UPDATE: Troy Davis died last night at 11:08PM. From CBS News: Troy Davis executed, supporters cry injustice

Strapped to a gurney in Georgia’s death chamber, Troy Davis lifted his head and declared one last time that he did not kill police officer Mark MacPhail. Just a few feet away behind a glass window, MacPhail’s son and brother watched in silence.

Outside the prison, a crowd of more than 500 demonstrators cried, hugged, prayed and held candles. They represented hundreds of thousands of supporters worldwide who took up the anti-death penalty cause as Davis’ final days ticked away.

“I am innocent,” Davis said moments before he was executed Wednesday night. “All I can ask … is that you look deeper into this case so that you really can finally see the truth. I ask my family and friends to continue to fight this fight.”

Prosecutors and MacPhail’s family said justice had finally been served.

From The New York Times:

“It harkens back to some ugly days in the history of this state,” said the Rev. Raphael Warnock of Ebenezer Baptist Church, who visited Mr. Davis on Monday.

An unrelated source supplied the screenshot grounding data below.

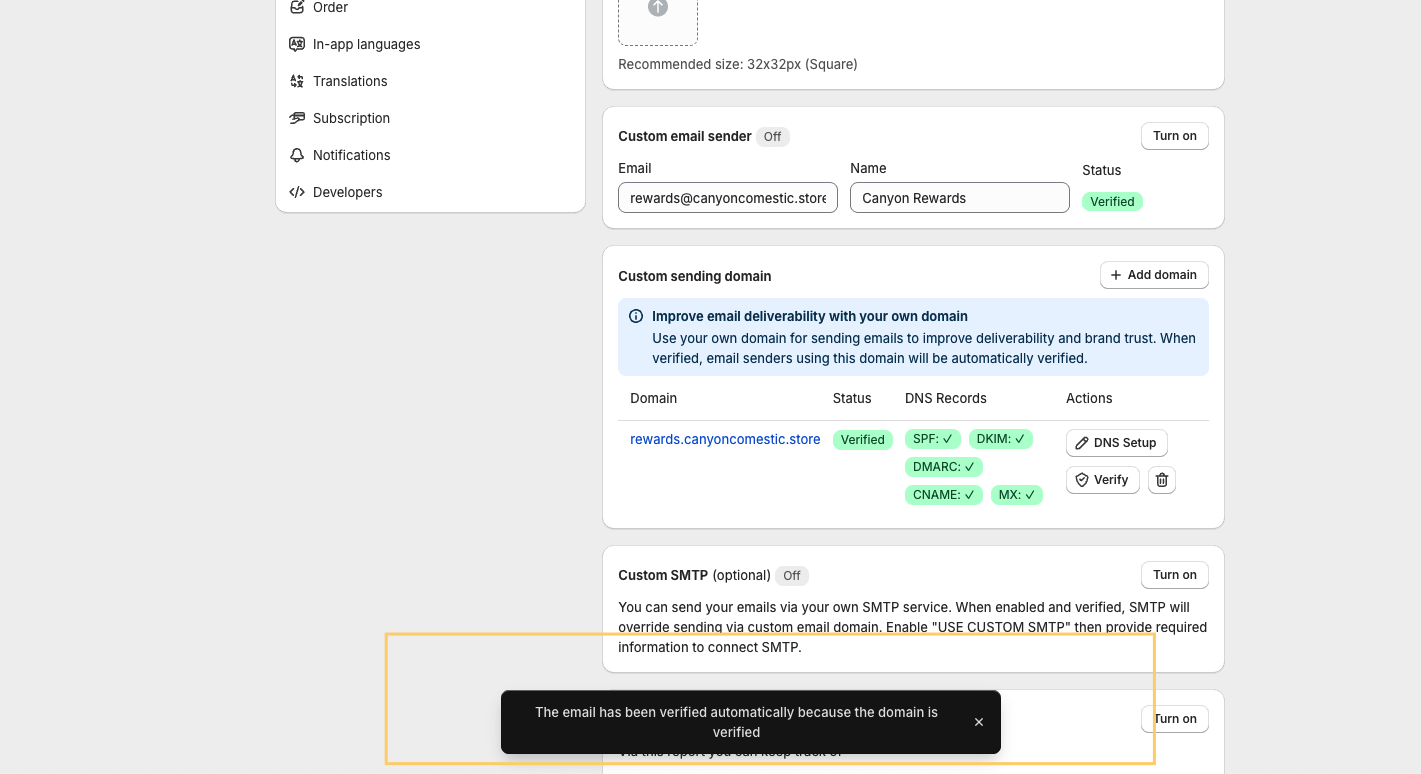Open the Order menu item
This screenshot has height=774, width=1421.
pos(330,8)
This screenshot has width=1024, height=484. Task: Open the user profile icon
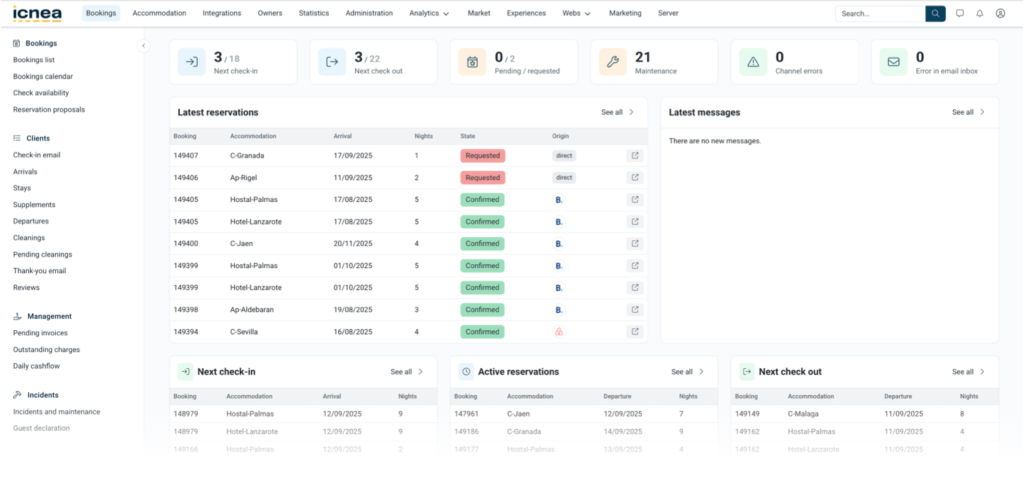pos(1000,14)
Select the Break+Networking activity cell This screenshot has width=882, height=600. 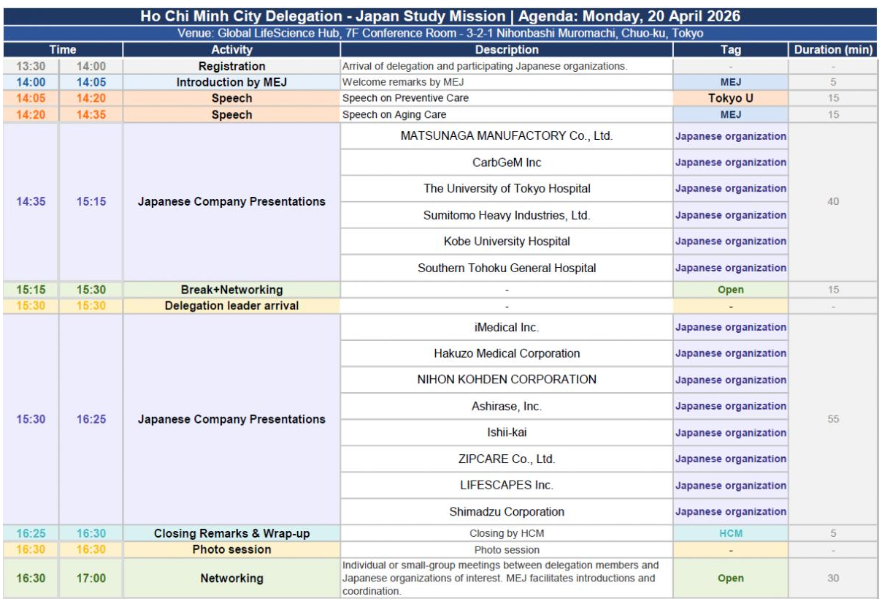click(x=231, y=290)
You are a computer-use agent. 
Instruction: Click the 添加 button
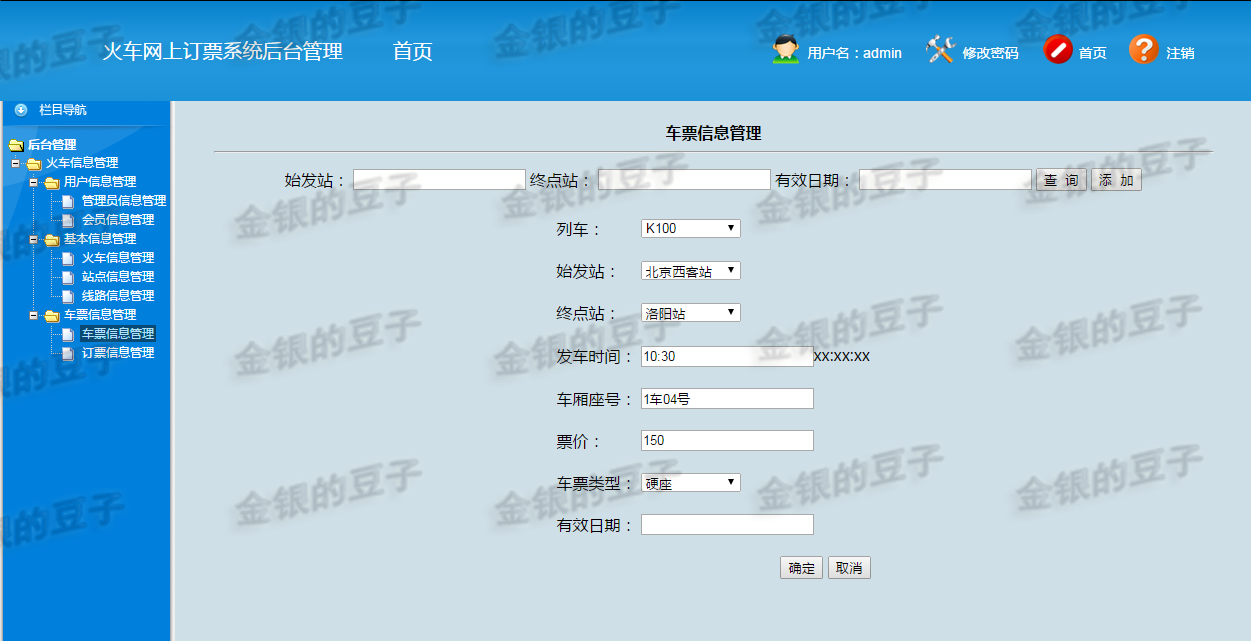coord(1115,179)
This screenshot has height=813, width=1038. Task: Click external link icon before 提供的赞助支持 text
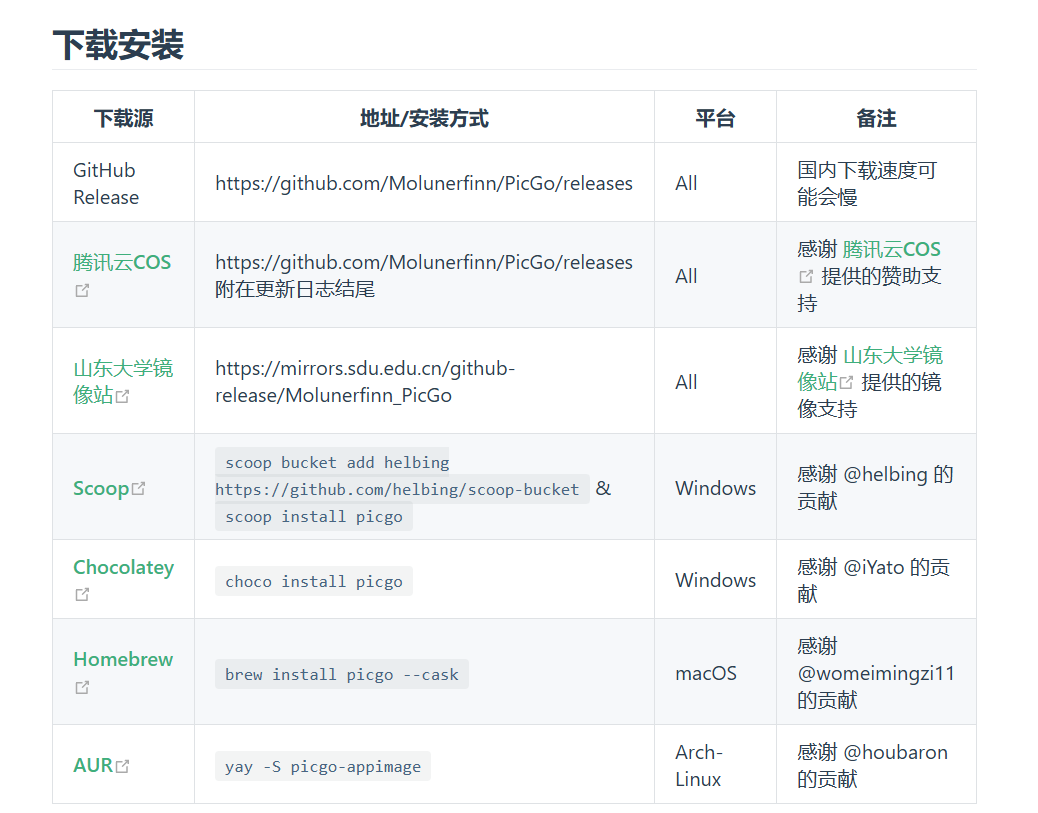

Mr. Davis remained defiant at the end, according to reporters who witnessed his death. He looked directly at the members of the family of Mark MacPhail, the officer he was convicted of killing, and told them they had the wrong man.

“I did not personally kill your son, father, brother,” he said. “All I can ask is that you look deeper into this case so you really can finally see the truth.”

He then told his supporters and family to “keep the faith” and said to prison personnel, “May God have mercy on your souls; may God bless your souls.”

One of the witnesses, a radio reporter from WSB in Atlanta, said it appeared that the MacPhail family “seemed to get some satisfaction” from the execution.

Family members of murdered police officer Mark MacPhail

How can anyone “get satisfaction” when the wrong man may have been murdered by the state? I just don’t understand that. In my opinion, the U.S. cannot be considered a civilized or even moral country as long as we murder people in the name of the state, not to mention in the name of profit in our so-called “health care system.” In this country, it is still a crime to be poor, to be black, to be “illegal,” to be muslim, to be different.

The family of Troy Davis

Amnesty International:

“The U.S. justice system was shaken to its core as Georgia executed a person who may well be innocent. Killing a man under this enormous cloud of doubt is horrific and amounts to a catastrophic failure of the justice system. While many courts examined this case, the march to the death chamber only slowed, but never stopped. Justice may be blind; but in this case, the justice system was blind to the facts.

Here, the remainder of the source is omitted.